In a world where inflation is on everyone's mind, fresh thoughts on how to deal with it are welcome.
Inflation erodes the purchasing power of money and can negatively influence portfolio returns. Lately, the loose monetary policy1 embraced by the Federal Reserve in the wake of the financial crisis of 2008 has created anxiety about the purchasing power of the U.S. dollar. Anticipating an extended period of inflation or a falling U.S. dollar (or both), many investors have flocked to alternative investments in an attempt to combat the effects of a declining fiat2 currency. As a result, investments in Treasury inflation-protected securities (TIPS),3 precious metals such as gold, and commodities have exploded in recent years.

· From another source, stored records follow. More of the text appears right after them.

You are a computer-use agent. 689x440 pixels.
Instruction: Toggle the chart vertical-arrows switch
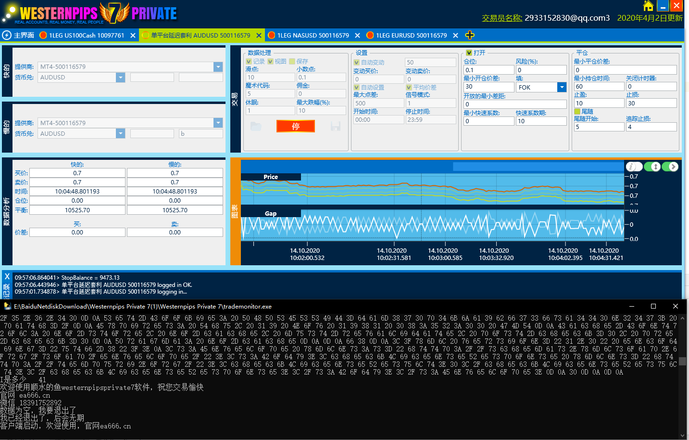(652, 167)

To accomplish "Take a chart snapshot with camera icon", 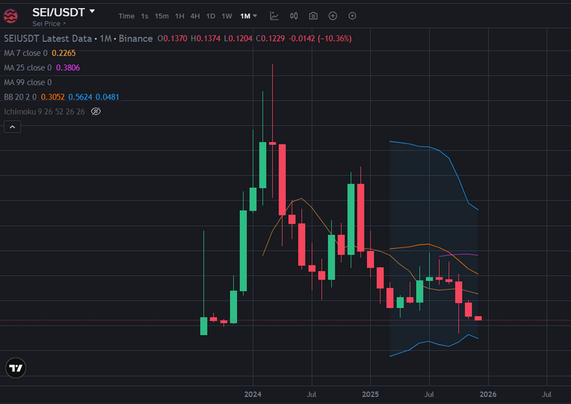I will click(x=313, y=16).
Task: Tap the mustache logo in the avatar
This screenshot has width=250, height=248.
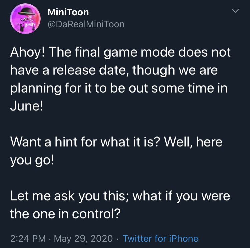Action: pyautogui.click(x=28, y=19)
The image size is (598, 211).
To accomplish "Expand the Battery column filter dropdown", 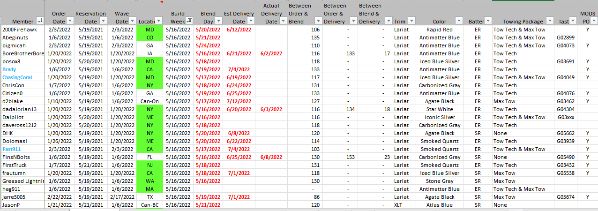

The potential for inflation can be unsettling, but understanding some of the shortfalls of the aforementioned “inflation protectors” may help create a better investing experience if inflation does indeed arise.
Traditional Inflation-Adjusted Assets: Drawbacks
- U.S. Treasury Inflation Protected Securities (TIPS): Investors have recently paid a premium for inflation protection with TIPS, which results in low or negative current yields.4
- Gold: Does not generate income and is difficult to value.
- Futures-based Commodities5: Return streams have shifted in recent years.
In theory, TIPS could be an ideal investment for investors looking to weather an inflation storm; the principal value of the bond increases with inflation as measured by the Consumer Price Index. In reality, fears about inflation could drive the cost of protection so high as to turn the risk/reward trade-off into a losing proposition. Recently, the fear of inflation has created a premium price for five-year U.S. TIPS bonds, which has resulted in negative current real yields since the end of 2010. Since TIPS were first introduced in 1997, the yield on the five-year TIPS bonds has averaged above 2 percent and the current yields are negative. A negative current yield means investors are paying for the option to get the inflation adjustment in the future. Low or negative yields correspond to high bond prices, suggesting that if TIPS real yields were to return closer to their historic averages, the TIPS bond prices could suffer.
5- and 10-Year U.S. TIPS Real Yields: July 31, 1997 – April 29, 2011
Past performance is not indicative of future results.
As gold has traditionally been considered a store of value, every announcement pertaining to Fed action implemented to help stimulate the economy appears to drive the price of gold to new highs. Investors in the shiny metal often argue that global governments intend to print money and devalue fiat currencies due to debt and deficit conundrums.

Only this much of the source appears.